The book is organized into six main chapters covering the principal episodes or periods of Galla’s life. Surprisingly, Sivan devotes two chapters to Galla’s life among the Visigoths in Gaul and Spain (410-16), despite the nearly complete lack of source material. In Chapter One, “A Wedding in Gaul,” Sivan discusses Galla’s marriage to Athaulf in the context of other imperial marriages from the period. Noting her relatively late age at marriage (she was about 24 in 414), the number of consecrated virgins in her own family, and the rise of asceticism among upper-class women at Rome, Sivan suggests that Galla, too, might have been planning to follow this path (14). She then passes on to the wedding ceremony itself, which provides a good example of her use of comparative material to illustrate how the wedding participants might have represented the event: “To bridge the blatant gaps between the backgrounds of bride and groom, Attalus would have resorted to the Aeneid, rather than the Song of Songs, to conjure a wandering warrior who won the heart of a princess” (33). For some readers this may verge uncomfortably close to historical fiction; all Olympiodorus says is that Attalus led the singing of an epithalamium. Moreover, the unprecedented nature of this wedding—a Roman princess marrying a Gothic king in a ceremony taking place at a Gothic court—might raise doubts about the straightforward use of parallels necessarily drawn from wholly Roman contexts.
Chapter Two, “Funerals in Barcelona,” treats the deaths and funerals of Athaulf and their infant son Theodosius (415- 16).

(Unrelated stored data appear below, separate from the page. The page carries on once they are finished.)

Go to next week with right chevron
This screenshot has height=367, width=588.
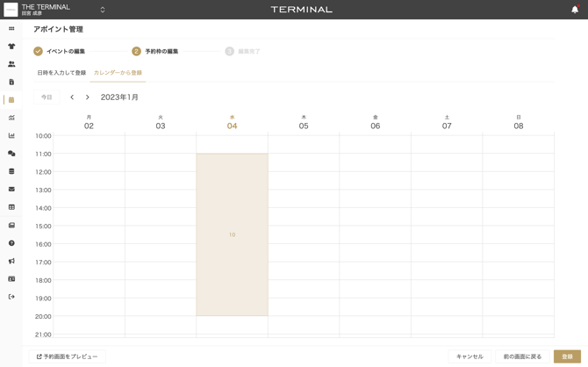click(88, 97)
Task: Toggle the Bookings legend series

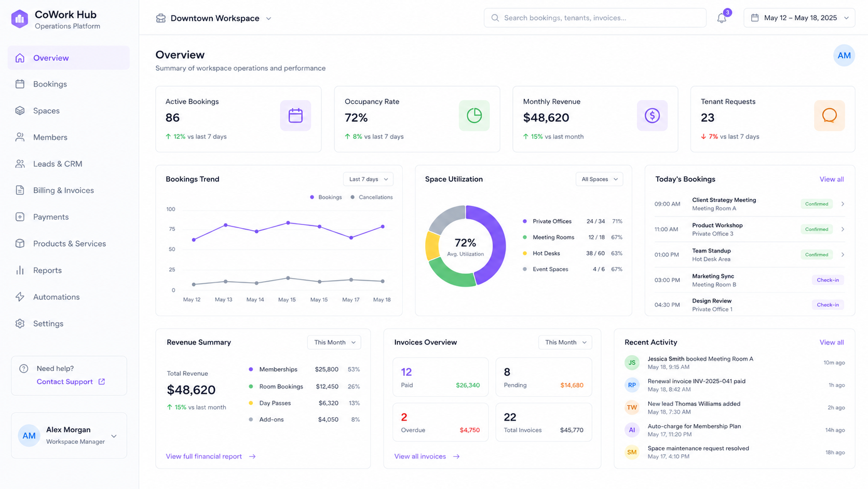Action: click(x=326, y=197)
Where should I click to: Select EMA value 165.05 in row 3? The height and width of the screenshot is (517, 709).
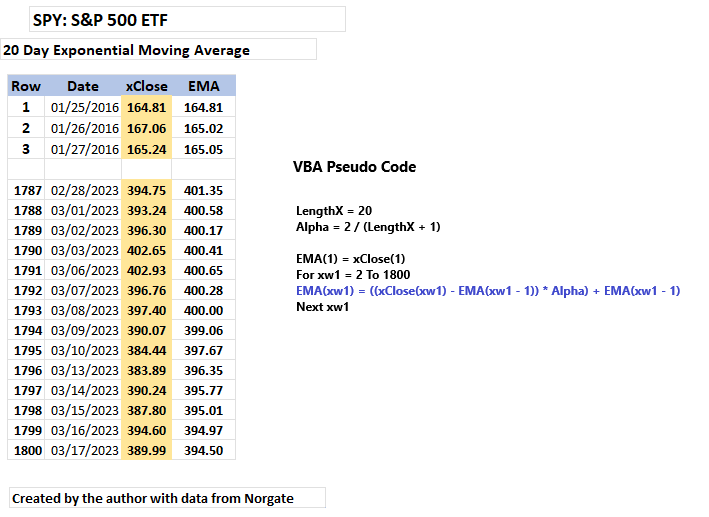pyautogui.click(x=203, y=149)
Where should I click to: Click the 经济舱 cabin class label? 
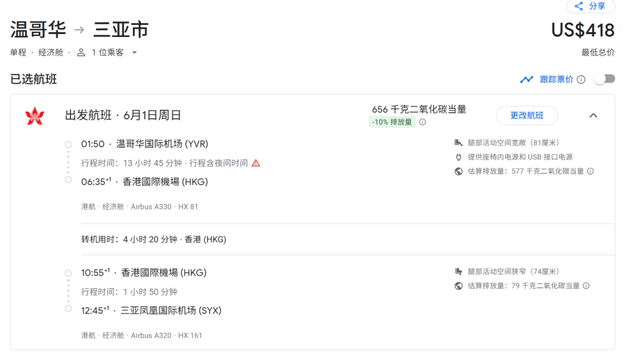tap(51, 53)
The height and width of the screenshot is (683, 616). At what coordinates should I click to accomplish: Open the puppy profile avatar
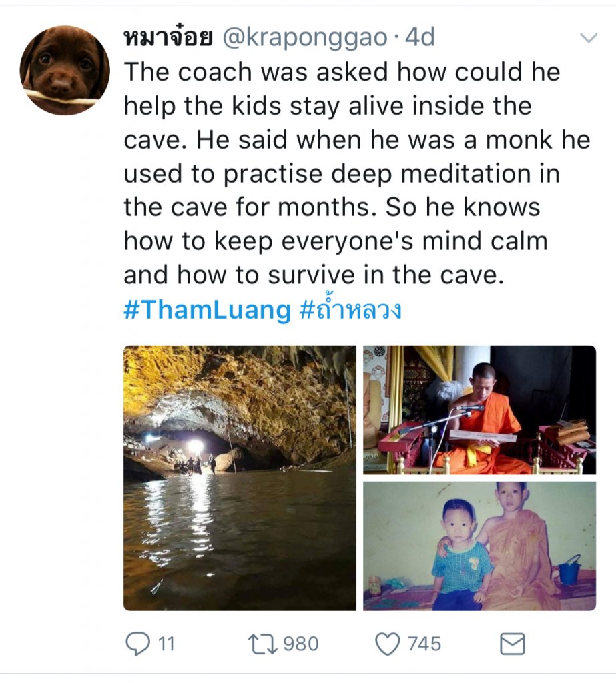point(65,70)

Sivan uses the funeral orations of Ambrose and the Cappadocian fathers to illustrate some possibilities for the orations that might have accompanied the funerals of her husband and child. The chapter also includes a brief summary of recent archaeological work in Barcelona.

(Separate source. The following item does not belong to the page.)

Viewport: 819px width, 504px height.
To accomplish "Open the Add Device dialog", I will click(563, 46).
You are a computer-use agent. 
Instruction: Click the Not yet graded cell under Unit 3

In Chapter Three, “The Making of an Empress,” the focus is on Galla’s marriage to Flavius Constantius (417) and her eventual acquisition of the title Augusta. Drawing on Olympiodorus’ statement that Galla was very much opposed to marrying Flavius Constantius, Sivan discusses the legal, social, and religious context from which Galla may have drawn support for her resistance, including the example of Melania the Younger. She interprets Galla’s long residence in Rome (c. 395-410) as evidence of estrangement from the court at Ravenna (69), although it could also be seen as part of a larger pattern of imperial women taking up residence at Rome in the fourth century. We catch a rare glimpse of Galla in action during the disputed papal election of 418-19. The Collectio Avellana preserves two letters of Galla (27-8), one addressed to the bishop of Carthage, the other to a group of seven other African bishops (including Augustine). Sivan evidently also regards CA 25, a letter to Paulinus of Nola, as emanating from Galla’s court (77-8), although there is nothing to indicate this in the text of the letter itself. Unfortunately, these formal letters, very much in the style of the late imperial chancellery, do not shed much light on Galla herself; indeed, they are indistinguishable from the letters Honorius was writing at the same time, apart from the appearance of a phrase in each letter referring to the emperor as “my blood brother.” As Sivan judiciously concludes, the letters show Galla supporting the authority of Honorius (79), but they also underscore just how difficult it is to recover any sense of Galla’s individuality, even when we are fortunate enough to have her own writings.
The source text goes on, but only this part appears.